11/08/2012

Los libros y yo


    A veces me da por leer horóscopos y al fin encontrar mi destino, pero como soy un descreído abandono el asunto al poco tiempo. Entonces busco la verdad en lugares menos dados, en una farmacia por ejemplo, o mientras  compro el pan todas las tardes.
    Hay ciertos cafés que visito con frecuencia. Me siento, abro un libro al azar y en función de lo que va saliendo tomo decisiones apremiantes. La otra vez leía una entrevista a Jean Claude Carrière. Descuidado, pasé la vista por la página cuarenta y seis y él afirmaba: “nada hay más poderoso que la interpretación para producir consideraciones insensatas”. Ahí, en plena lectura al voleo hallé la ruta, la solución para un problema que me robaba el sueño. Lo resolví escuchando a este señor, es decir, no interpretando en lo absoluto, no pensando, no mordiéndome las uñas al respecto. Entonces dormí como elefante.

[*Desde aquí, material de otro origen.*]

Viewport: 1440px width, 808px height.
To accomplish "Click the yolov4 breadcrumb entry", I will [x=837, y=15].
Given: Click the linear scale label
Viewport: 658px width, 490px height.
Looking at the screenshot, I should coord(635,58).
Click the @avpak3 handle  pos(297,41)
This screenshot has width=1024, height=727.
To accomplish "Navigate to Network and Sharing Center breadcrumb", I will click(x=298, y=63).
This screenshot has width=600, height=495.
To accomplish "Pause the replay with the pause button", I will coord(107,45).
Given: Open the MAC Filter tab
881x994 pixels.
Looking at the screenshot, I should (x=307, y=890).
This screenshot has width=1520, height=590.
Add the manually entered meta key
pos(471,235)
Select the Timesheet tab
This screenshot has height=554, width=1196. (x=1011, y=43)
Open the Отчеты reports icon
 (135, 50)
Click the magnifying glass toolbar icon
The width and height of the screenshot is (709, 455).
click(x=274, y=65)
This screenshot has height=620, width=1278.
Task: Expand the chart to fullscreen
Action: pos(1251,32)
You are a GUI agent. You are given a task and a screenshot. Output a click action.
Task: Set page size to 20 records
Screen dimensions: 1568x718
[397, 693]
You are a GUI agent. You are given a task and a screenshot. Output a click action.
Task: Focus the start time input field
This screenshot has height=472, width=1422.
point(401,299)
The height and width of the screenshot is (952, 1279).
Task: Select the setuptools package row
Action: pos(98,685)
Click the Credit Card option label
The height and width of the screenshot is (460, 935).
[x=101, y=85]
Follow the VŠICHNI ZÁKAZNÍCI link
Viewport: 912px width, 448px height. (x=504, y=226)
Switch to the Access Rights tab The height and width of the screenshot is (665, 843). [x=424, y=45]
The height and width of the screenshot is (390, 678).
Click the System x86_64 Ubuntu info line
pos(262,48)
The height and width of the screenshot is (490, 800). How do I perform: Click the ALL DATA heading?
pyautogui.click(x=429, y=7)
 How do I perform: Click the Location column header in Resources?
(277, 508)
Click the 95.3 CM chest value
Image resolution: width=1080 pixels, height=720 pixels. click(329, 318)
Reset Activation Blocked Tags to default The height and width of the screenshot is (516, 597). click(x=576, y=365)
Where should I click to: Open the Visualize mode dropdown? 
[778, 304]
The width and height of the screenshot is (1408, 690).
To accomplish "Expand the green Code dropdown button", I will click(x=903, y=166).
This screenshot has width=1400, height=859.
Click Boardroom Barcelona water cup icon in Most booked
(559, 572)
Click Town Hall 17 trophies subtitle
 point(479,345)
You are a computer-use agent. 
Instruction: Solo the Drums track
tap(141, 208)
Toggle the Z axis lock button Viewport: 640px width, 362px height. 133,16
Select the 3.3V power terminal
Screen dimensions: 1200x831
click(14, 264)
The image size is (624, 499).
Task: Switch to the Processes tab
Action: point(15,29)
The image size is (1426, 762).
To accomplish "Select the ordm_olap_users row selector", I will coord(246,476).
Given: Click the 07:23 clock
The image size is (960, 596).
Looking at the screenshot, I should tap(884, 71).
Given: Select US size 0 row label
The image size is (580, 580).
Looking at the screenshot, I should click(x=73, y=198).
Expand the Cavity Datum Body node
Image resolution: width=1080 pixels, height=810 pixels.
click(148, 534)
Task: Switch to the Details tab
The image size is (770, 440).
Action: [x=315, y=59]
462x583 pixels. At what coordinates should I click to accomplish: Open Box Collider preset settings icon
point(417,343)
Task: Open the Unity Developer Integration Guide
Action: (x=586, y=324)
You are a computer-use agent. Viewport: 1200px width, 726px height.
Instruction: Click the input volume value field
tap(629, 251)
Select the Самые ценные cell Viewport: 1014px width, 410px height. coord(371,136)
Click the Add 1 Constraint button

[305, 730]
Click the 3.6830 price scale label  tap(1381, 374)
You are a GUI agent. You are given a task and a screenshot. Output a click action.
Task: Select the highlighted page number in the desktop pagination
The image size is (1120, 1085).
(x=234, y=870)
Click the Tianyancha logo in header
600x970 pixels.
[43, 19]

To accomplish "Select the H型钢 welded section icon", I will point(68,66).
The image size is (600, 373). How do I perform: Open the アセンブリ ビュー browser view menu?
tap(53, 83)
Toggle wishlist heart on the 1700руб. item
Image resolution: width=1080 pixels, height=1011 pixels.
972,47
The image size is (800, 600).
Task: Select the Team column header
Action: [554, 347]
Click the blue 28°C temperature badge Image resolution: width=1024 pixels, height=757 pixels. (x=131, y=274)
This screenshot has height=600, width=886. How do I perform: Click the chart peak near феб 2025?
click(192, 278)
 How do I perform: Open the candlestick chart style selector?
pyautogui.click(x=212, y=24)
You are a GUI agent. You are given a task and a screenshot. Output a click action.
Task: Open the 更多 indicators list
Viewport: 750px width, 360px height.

    En muchas ocasiones la literatura tiene más de Oráculo de Delfos que de otra cosa. Resulta extraño decirlo de buenas a primeras, lo sé, pero llevo años en esto y puedo dar fe de que los libros son la llamarada capaz de iluminar ciertos caminos. En días pasados un sumo sacerdote, Gabriel García Márquez, liquidó un quebradero de cabeza que empezaba a molestar más de la cuenta. No vale la pena traer a colación el rollo en sí, pero el desenredo apareció cuando en la página cincuenta de El amor en los tiempos del cólera me aplastó la nariz el dato que necesitaba. Se hizo la luz, y aproveché para bañarme en ella.
    Abrir libros al azar tiene que ver con un arte adivinatoria siempre al alcance de la mano, vaya uno a saber por cuáles caprichos de los dioses. Para lectores consumados bastan las sagradas escrituras de Gerbasi, Moravia, Onetti o Kundera, razón de sobra para llenar el día con prácticas inspiradas en sus páginas.
    He descubierto que para nudos gordianos existenciales, abstractos, inefables por donde los mires, nada mejor que los franceses. Breton, pongo por caso, Dumas o el mismo Le Clézio, para ser actual. Los rusos vienen como anillo al dedo si el asunto cobra ribetes psicológicos: bastan Tolstoi y Dostoievski. Para cuestiones más terrenales nadie como los estadounidenses. Philip Roth a la cabeza, seguido por Dos Passos, Hemingway y Stephen King. Los latinoamericanos caben en un abanico que crece con el tiempo. Úslar Pietri dio en el clavo cuando una vez sufrí un despecho que casi me despacha. Cortázar ni se diga, coger Rayuela y abrirla donde se te ocurra soluciona el más mínimo enredo del corazón o de faldas. Ramos Sucre, quién lo iba a imaginar, me abrió el sendero ante un lío con abogados. De Octavio Paz, cosa aparte, puedo afirmar que ha sido bastante más que efectivo. Es un astrólogo de cabo a rabo, un profesional consumado, lo sostengo aquí y en cualquier parte. Descubrirlo en la adolescencia me hizo devorar toda su obra, cada uno de los libros que pude hallar primero en la biblioteca pública de Upata, luego en los anaqueles de un tío lector que los atesoraba, y después en cuanta librería tropecé en los recovecos de la vida.
    ¿Ernesto Sábato como pitoniso? ¿Rómulo Gallegos mejor versado en estas lides que la misma Adriana Azzi, Hermes o la Caricato? ¿Juan Rulfo dominando el asunto? ¿Quién daría medio por Montejo o Ítalo Calvino a propósito de esconder horóscopos en lo que escribieron?
    Y ahí están. Sus páginas pueden adivinarte la palma de la mano. Basta abrir los libros al azar y leer bien. Sobre todo eso: leer muy bien. Yo que lo digo.